WHAT IS BEING ASKED:
Skip the pictures. Transcribe the rest of the data below without changing a word.

[RECORDS FOR THE EXERCISE]

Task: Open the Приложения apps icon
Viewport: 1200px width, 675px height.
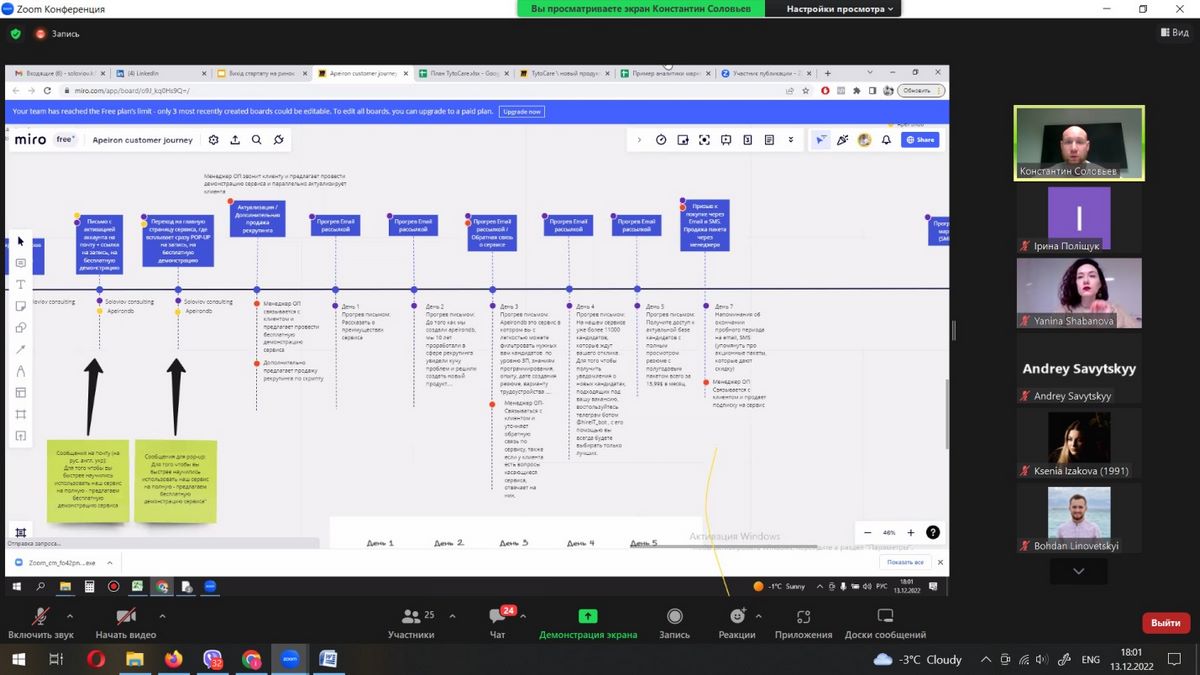Action: coord(803,617)
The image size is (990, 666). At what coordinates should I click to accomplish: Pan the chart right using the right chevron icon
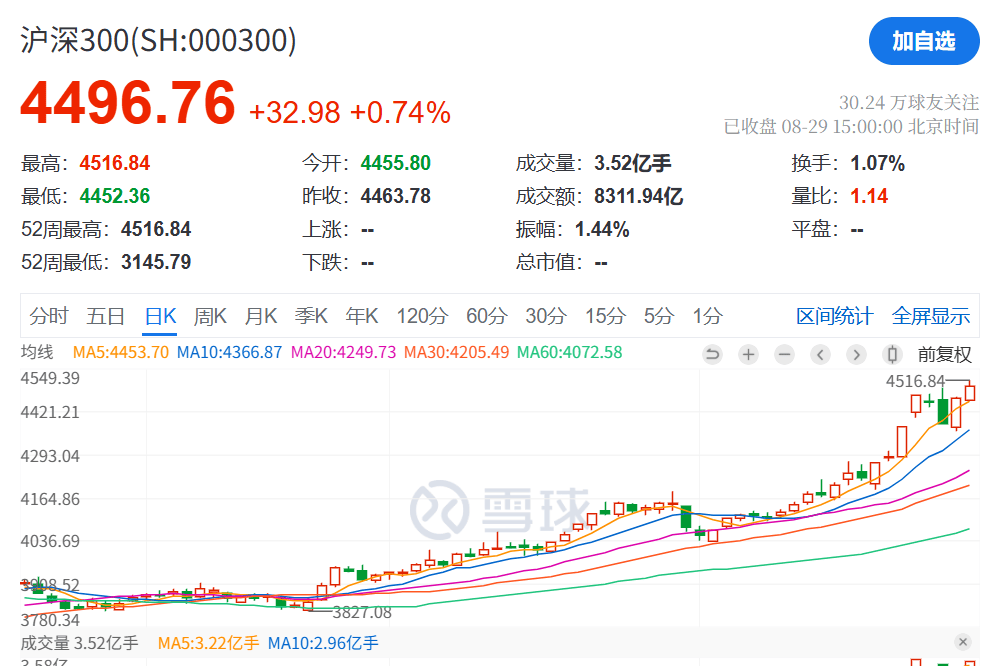pyautogui.click(x=857, y=354)
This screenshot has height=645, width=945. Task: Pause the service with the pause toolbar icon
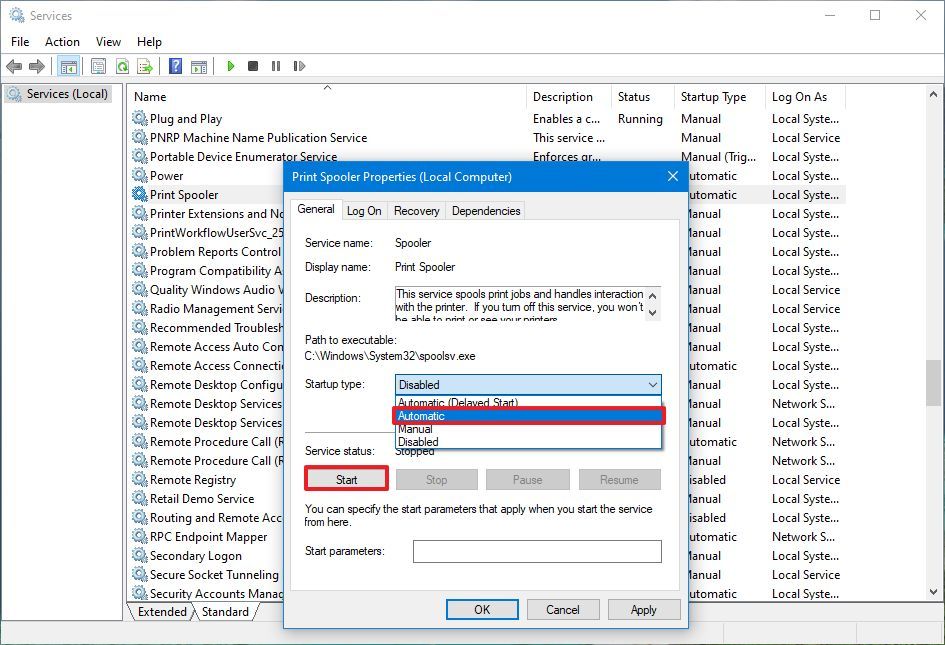coord(277,66)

[/RECORDS FOR THE EXERCISE]

OUTPUT BELOW:
Task: Open the Приложения apps icon
Viewport: 1200px width, 675px height.
Action: coord(803,617)
The image size is (990, 666). At what coordinates should I click to accomplish: Pan the chart right using the right chevron icon
pyautogui.click(x=857, y=354)
This screenshot has height=645, width=945. Task: Pause the service with the pause toolbar icon
coord(277,66)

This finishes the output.